* THE PROBLEM
Rewrite every line of the material, starting with its first line and going on through the line containing "Action: tap(221, 82)", and add 14 to each coordinate number in the answers.

* SUPPLIED DATA

++++++++++

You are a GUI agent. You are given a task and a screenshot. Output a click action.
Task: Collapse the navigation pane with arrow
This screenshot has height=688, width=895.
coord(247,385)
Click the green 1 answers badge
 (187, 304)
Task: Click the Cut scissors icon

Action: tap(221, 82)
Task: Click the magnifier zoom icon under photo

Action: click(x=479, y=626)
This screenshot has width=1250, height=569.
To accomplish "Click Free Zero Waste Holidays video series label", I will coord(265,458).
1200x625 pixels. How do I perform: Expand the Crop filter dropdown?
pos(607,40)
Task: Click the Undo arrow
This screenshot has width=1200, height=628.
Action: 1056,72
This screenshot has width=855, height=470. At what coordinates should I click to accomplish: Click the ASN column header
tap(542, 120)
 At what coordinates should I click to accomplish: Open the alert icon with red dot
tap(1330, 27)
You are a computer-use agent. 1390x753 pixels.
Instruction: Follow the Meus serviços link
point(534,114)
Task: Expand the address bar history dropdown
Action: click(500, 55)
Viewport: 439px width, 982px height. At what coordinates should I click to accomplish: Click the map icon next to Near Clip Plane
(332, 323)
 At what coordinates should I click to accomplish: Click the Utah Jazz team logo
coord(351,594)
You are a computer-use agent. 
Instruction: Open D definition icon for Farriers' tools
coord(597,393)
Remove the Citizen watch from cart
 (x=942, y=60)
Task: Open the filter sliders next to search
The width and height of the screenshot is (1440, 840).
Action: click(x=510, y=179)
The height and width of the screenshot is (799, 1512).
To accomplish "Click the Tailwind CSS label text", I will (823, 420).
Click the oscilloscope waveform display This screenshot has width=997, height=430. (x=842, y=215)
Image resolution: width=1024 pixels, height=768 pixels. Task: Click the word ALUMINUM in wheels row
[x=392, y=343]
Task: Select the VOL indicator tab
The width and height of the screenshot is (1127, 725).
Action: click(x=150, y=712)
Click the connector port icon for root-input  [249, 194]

++++++++++

* SOLUTION
You are a GUI agent. You are given a task and a screenshot. Output a click action.
Task: Collapse the navigation pane with arrow
This screenshot has height=688, width=895.
coord(261,399)
Click the green 1 answers badge
 (201, 318)
Task: Click the Cut scissors icon

Action: tap(235, 96)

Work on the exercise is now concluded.